(Stored data)

== == ==

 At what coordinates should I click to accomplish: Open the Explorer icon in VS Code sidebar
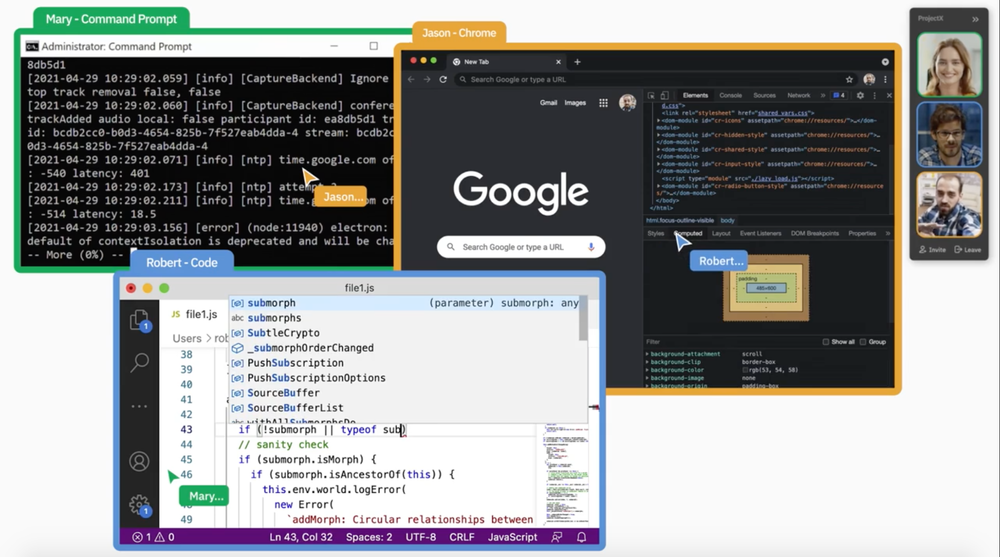tap(140, 319)
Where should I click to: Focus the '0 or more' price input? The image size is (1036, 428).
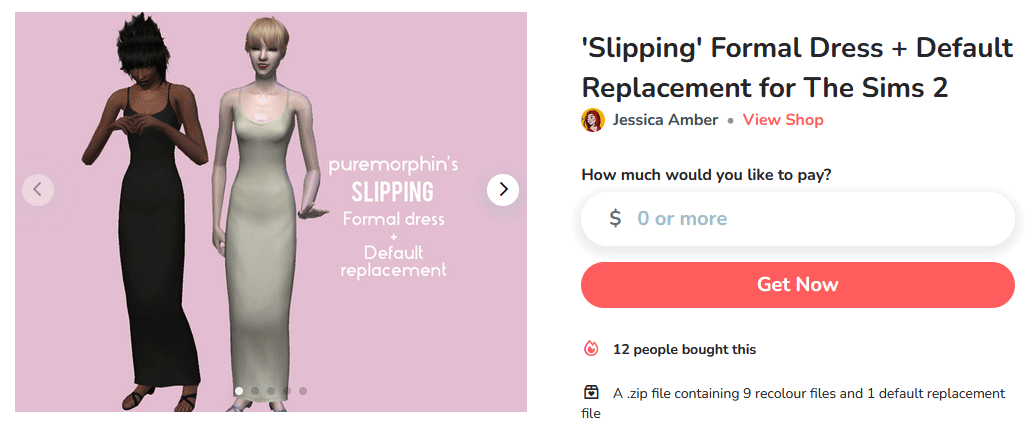tap(797, 219)
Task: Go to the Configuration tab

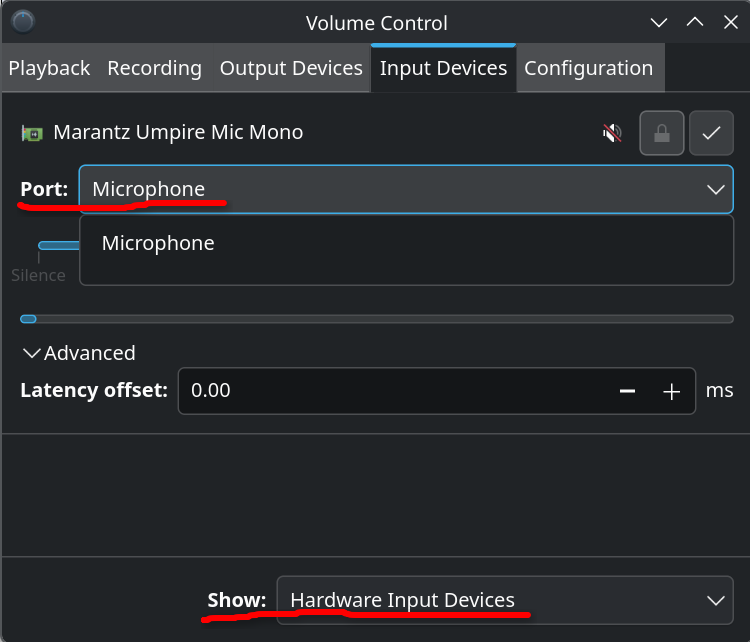Action: tap(588, 68)
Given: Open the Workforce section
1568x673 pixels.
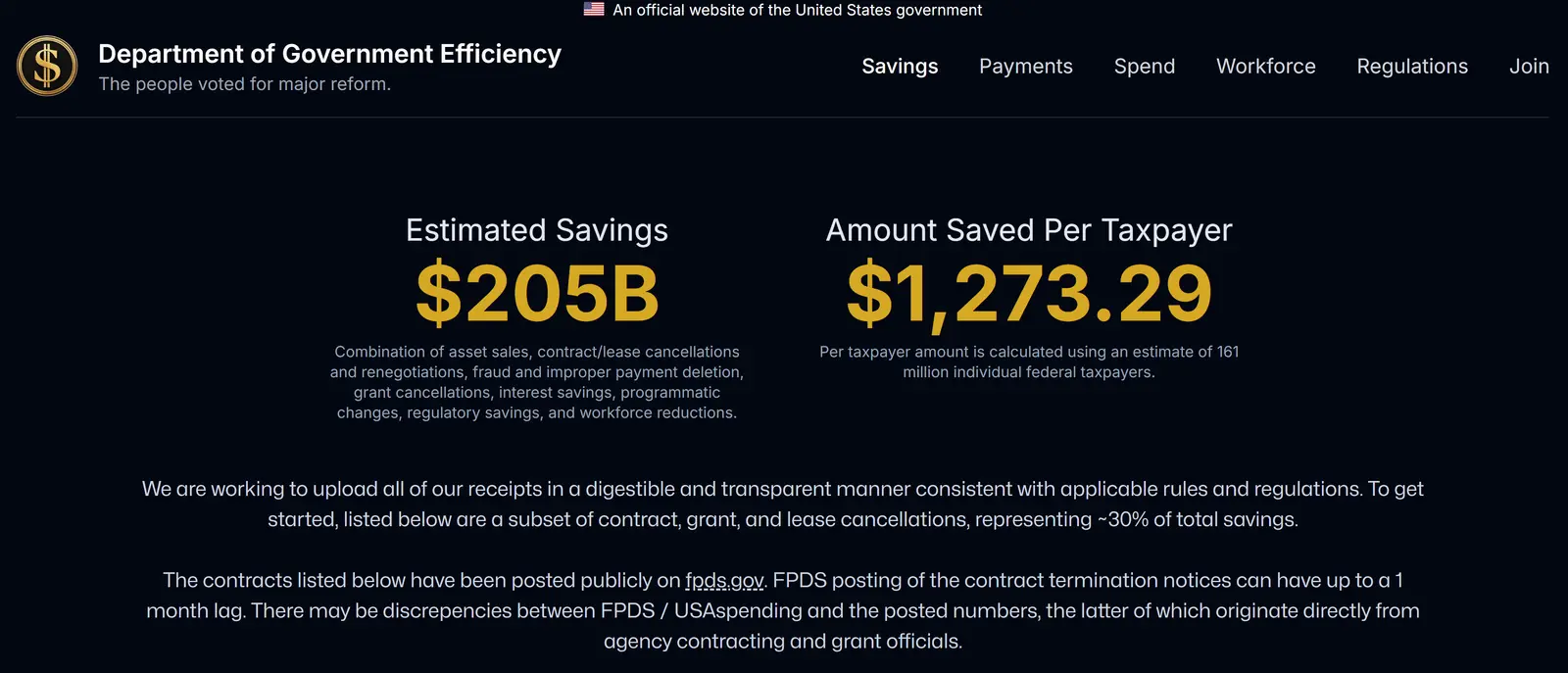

== == ==

● **What to produce**: Be exact. Write out all the entries and omit the pictures.

● **Solution to this exercise**:
 At what coordinates should I click to accomplish: Open the Explorer icon in VS Code sidebar
tap(140, 319)
Where should I click to: Focus the '0 or more' price input? The image size is (1036, 428).
tap(797, 219)
Task: Go to the Configuration tab

Action: tap(588, 68)
Given: Open the Workforce section
1568x673 pixels.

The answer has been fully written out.